The Raspberry Pi has a built in hardware random number generator but there doesn't appear to be any public documentation on the hardware, and even if there were it would be questionable (what company is going to publically admit that there might be problems with their own hardware if they can get away with it?).

So the question, what is the best method of testing a hardware random number generator? If I filled a 10GB file with random numbers generated with the hardware random number generator are there any tools on my main computer I can use to see if there are any patterns in the numbers produced?

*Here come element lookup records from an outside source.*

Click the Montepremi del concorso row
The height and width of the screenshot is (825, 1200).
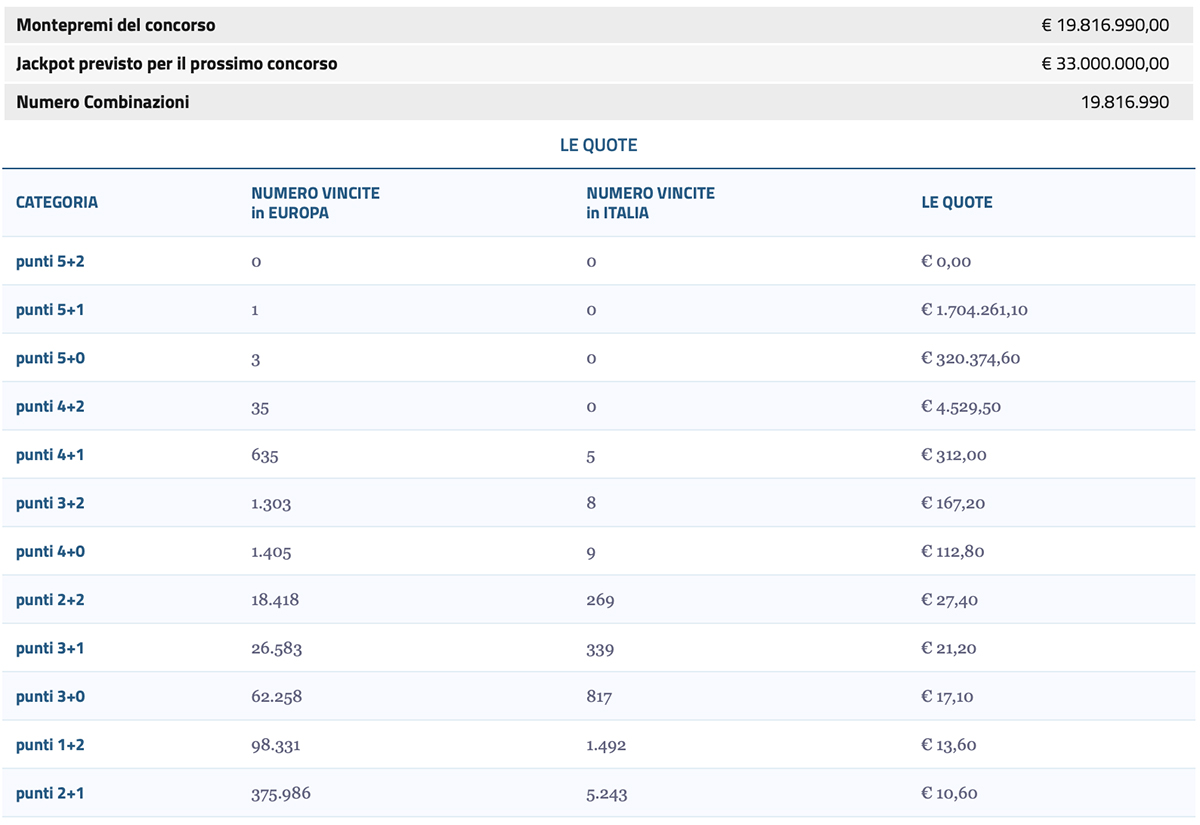[600, 24]
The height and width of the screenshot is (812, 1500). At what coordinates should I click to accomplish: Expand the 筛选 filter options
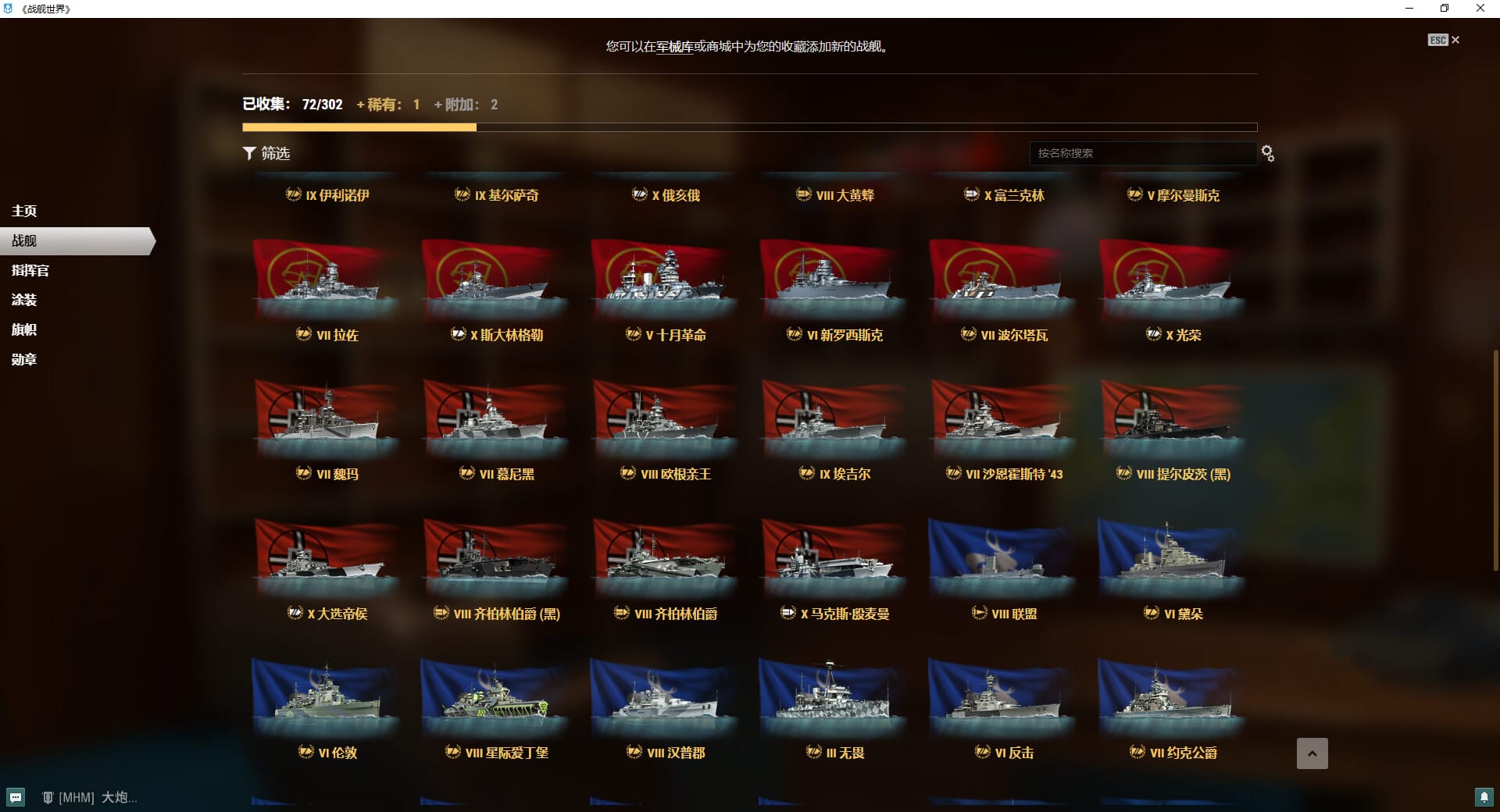266,153
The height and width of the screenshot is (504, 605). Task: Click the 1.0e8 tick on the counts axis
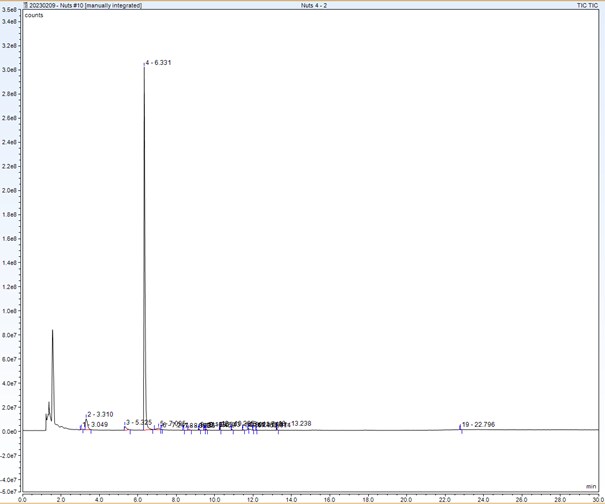(10, 311)
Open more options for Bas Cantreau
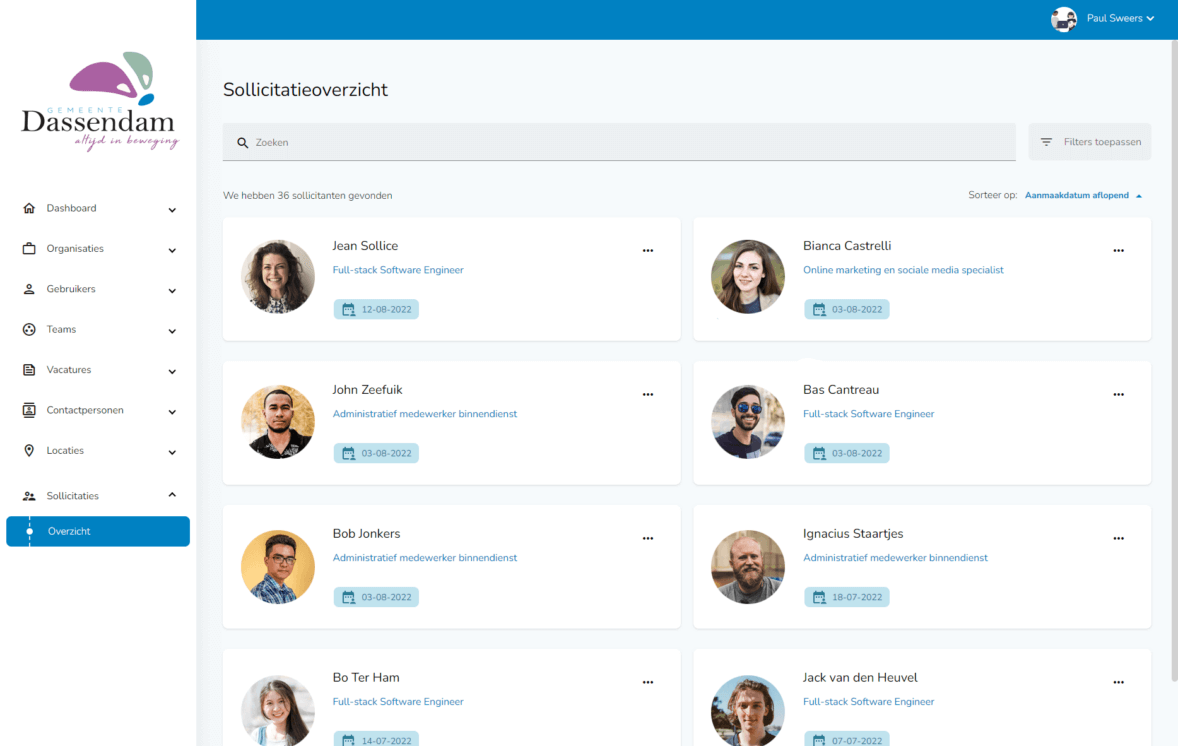 1118,395
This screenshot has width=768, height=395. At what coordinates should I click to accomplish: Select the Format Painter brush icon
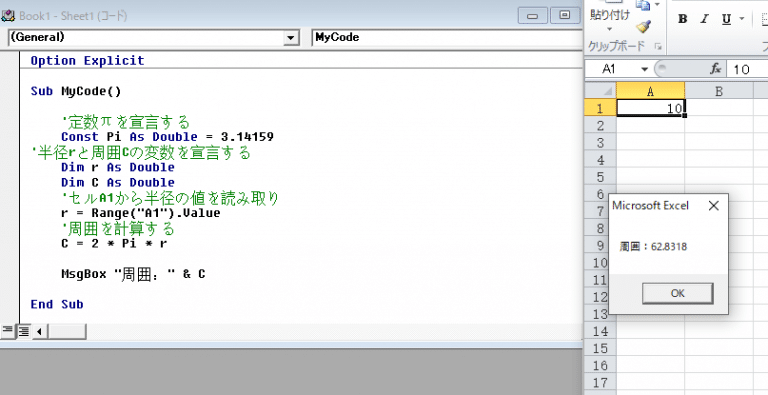coord(644,26)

I find it hard to believe that there is no third party way to verify whether a random number generator (be it software or hardware) is safe to use. Otherwise why would anyone ever trust a random number generator that wasn't open source and that couldn't be independently audited?

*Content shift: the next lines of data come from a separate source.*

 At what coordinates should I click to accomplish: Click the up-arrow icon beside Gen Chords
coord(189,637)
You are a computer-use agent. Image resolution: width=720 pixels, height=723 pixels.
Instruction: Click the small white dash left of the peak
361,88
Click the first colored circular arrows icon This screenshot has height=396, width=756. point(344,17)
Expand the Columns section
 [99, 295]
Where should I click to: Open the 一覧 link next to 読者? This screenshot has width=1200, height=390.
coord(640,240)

I'd like to use the Raspberry Pi to generate some private keys but the normal software random number generator doesn't get enough entropy to make it viable (takes ages to generate) but with the hardware random number generator it is much more viable. I just don't know if I can trust the hardware random number generator or not.

7 Answers 7


There are several factors at play here:

  • The physical HRNG mechanism used inside the ARM microprocessor.
  • The supporting logic on the silicon inside the microprocessor.
  • The microcode deployed on the microprocessor.
  • The implementation of the RNG inside Linux.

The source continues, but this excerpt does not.